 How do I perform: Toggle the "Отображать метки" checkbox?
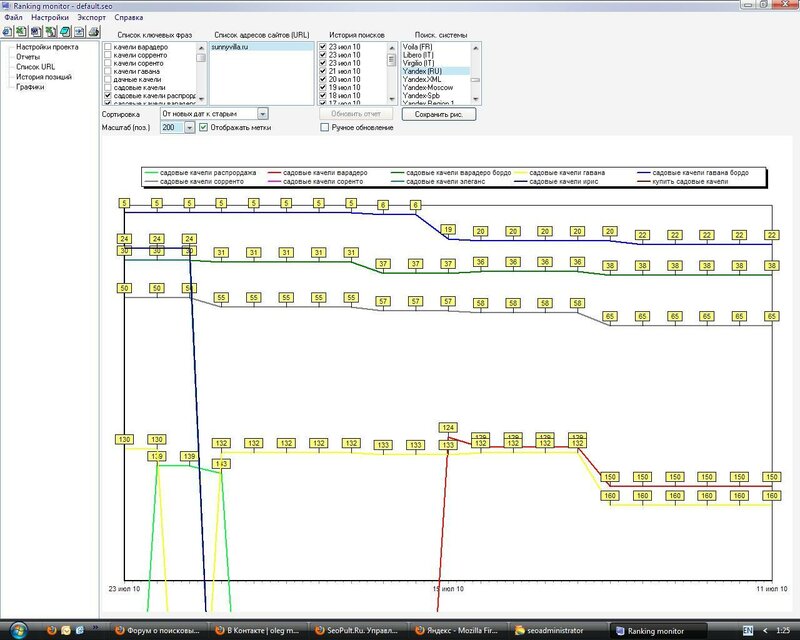[x=205, y=128]
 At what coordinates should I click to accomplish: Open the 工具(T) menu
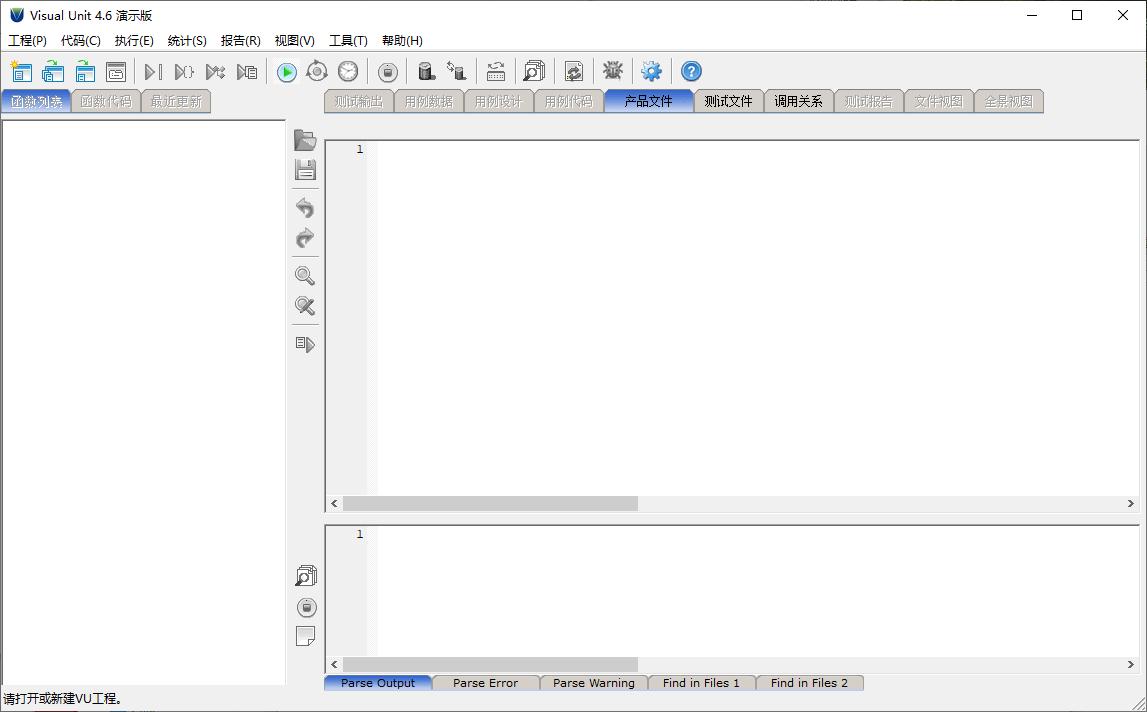click(x=348, y=41)
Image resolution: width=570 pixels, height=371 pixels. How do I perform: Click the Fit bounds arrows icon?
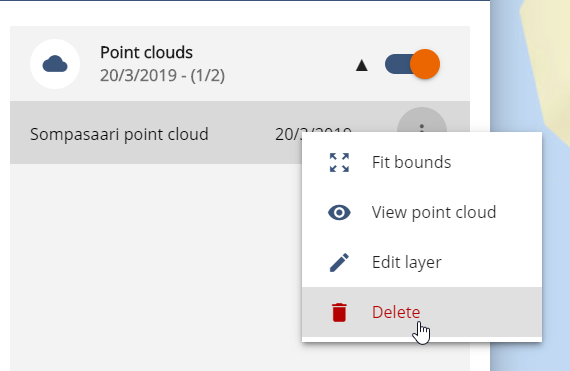(x=339, y=162)
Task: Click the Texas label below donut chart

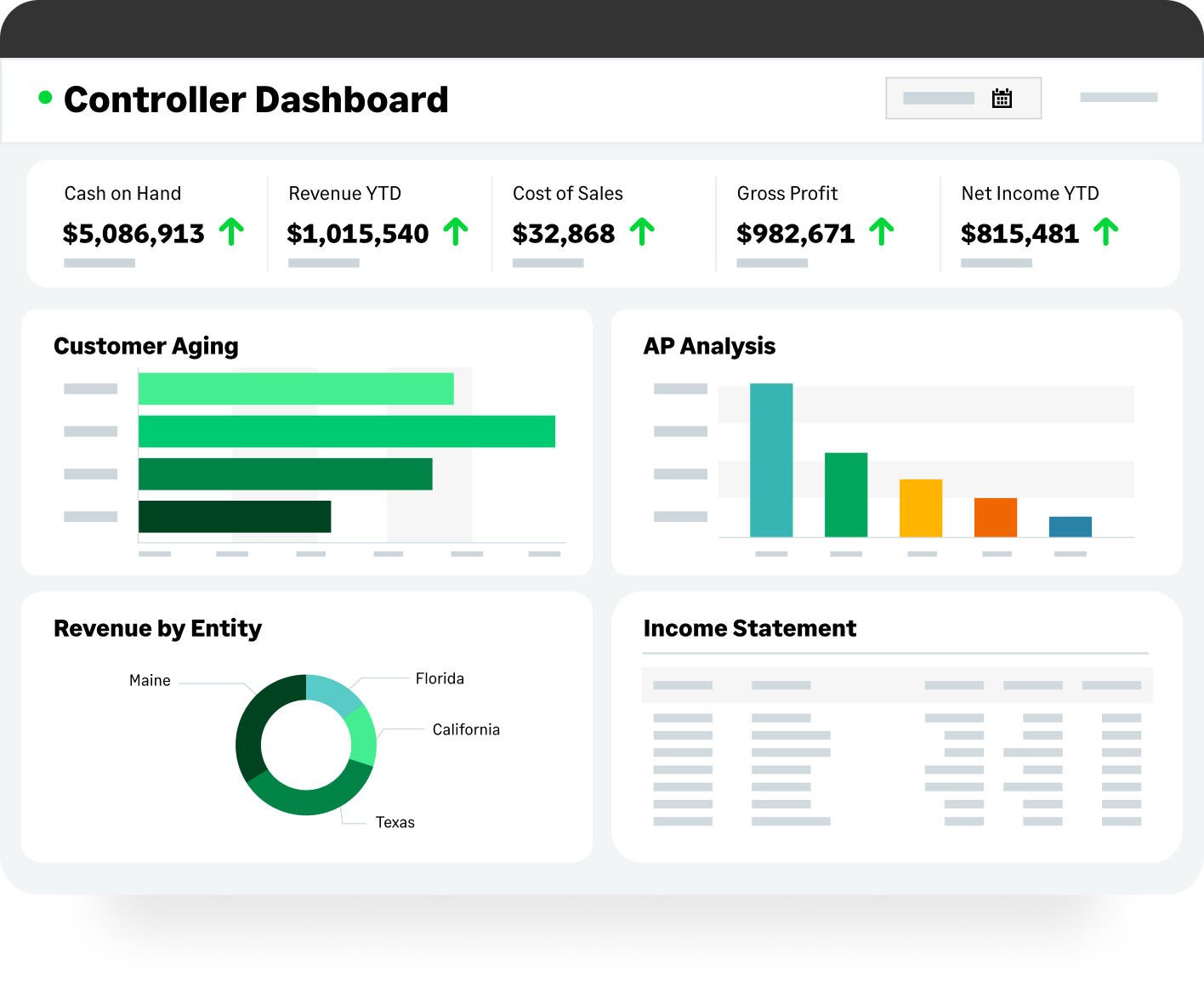Action: (395, 822)
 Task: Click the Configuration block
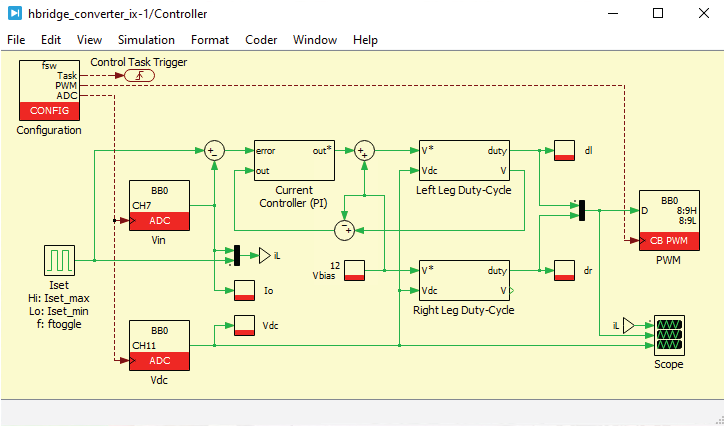49,89
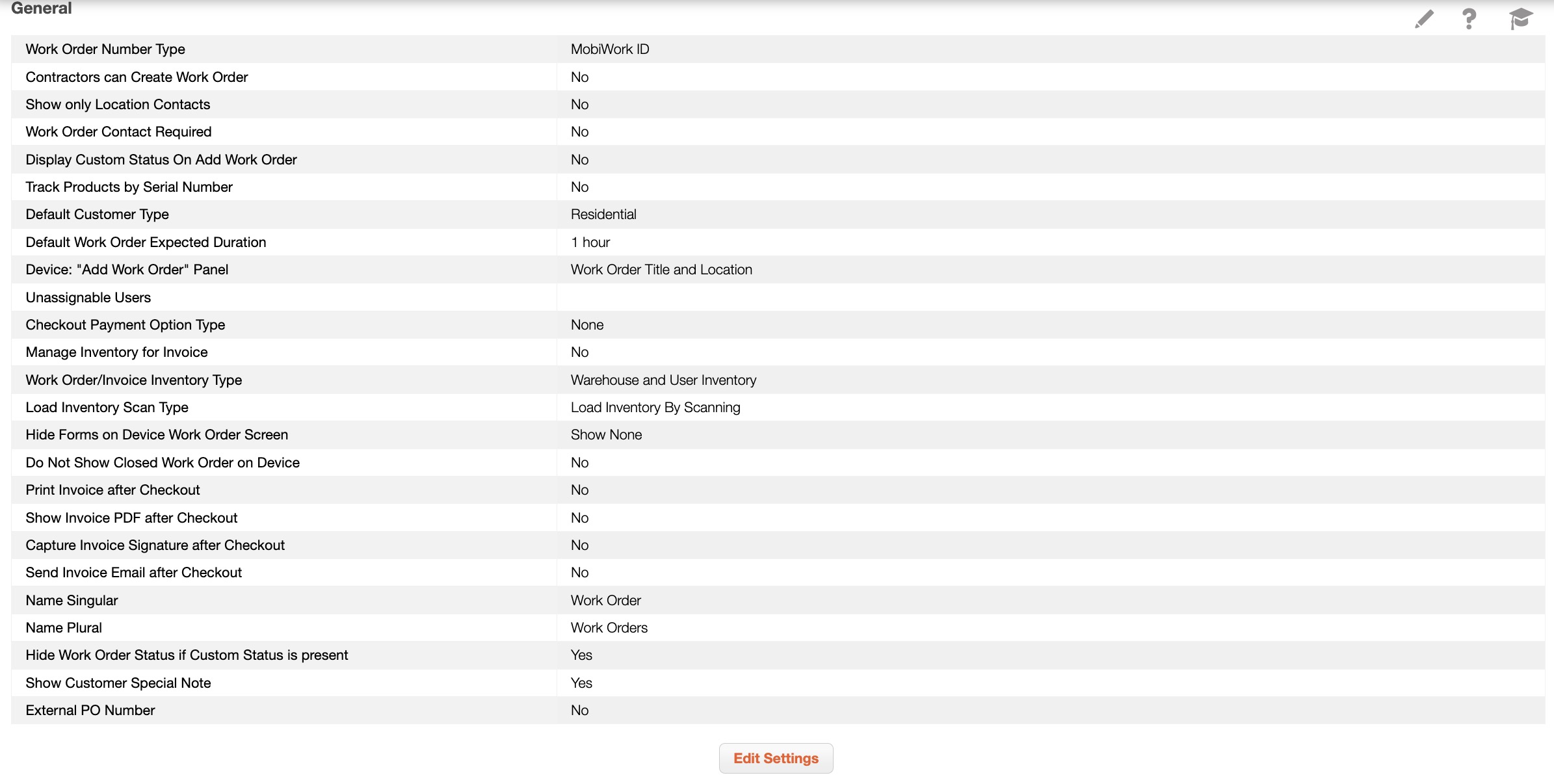Click the Work Orders plural name value
The height and width of the screenshot is (784, 1554).
coord(609,628)
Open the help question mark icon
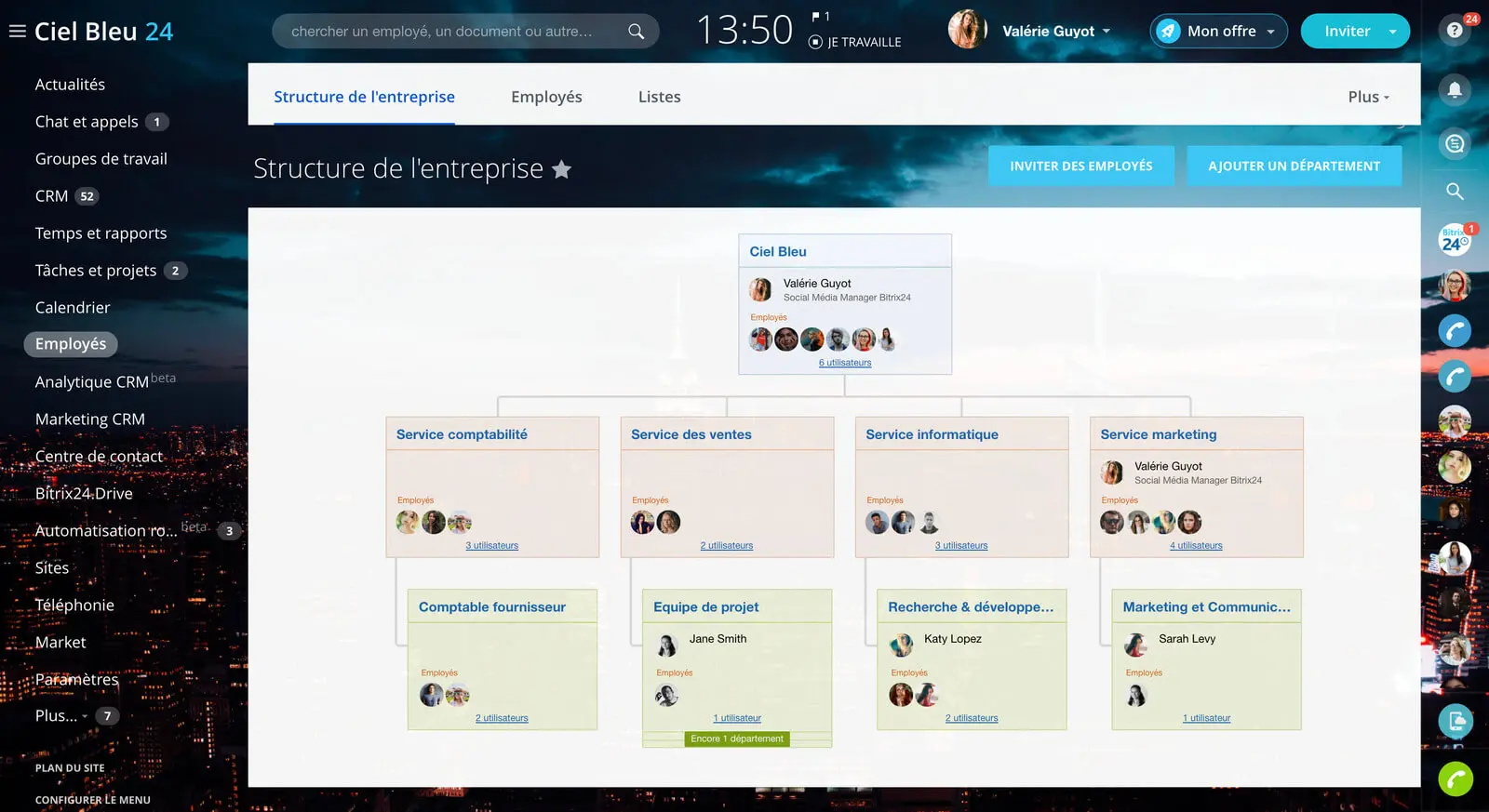Viewport: 1489px width, 812px height. click(x=1455, y=31)
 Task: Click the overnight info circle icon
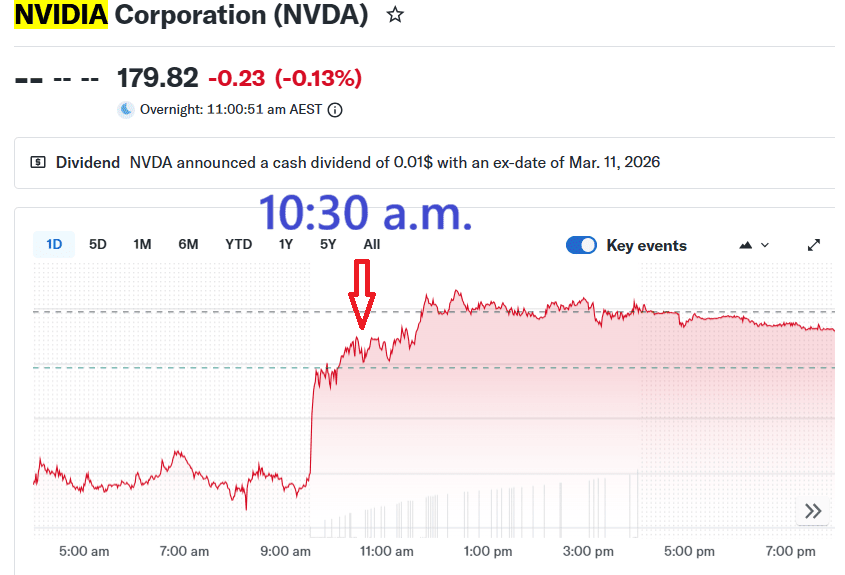(x=335, y=110)
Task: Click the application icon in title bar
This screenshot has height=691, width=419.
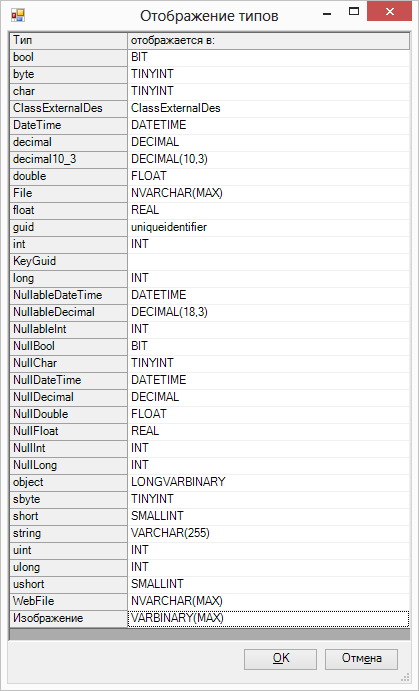Action: click(x=19, y=15)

------------------------------

* **Required work**: Here the lines from the one with "Task: Click the overnight info circle icon" through the last line of the data above need to be repeated exactly, both included, and any picture omitted.

* **Written response**:
 Task: Click the overnight info circle icon
(x=335, y=110)
Task: Click the application icon in title bar
This screenshot has height=691, width=419.
Action: click(x=19, y=15)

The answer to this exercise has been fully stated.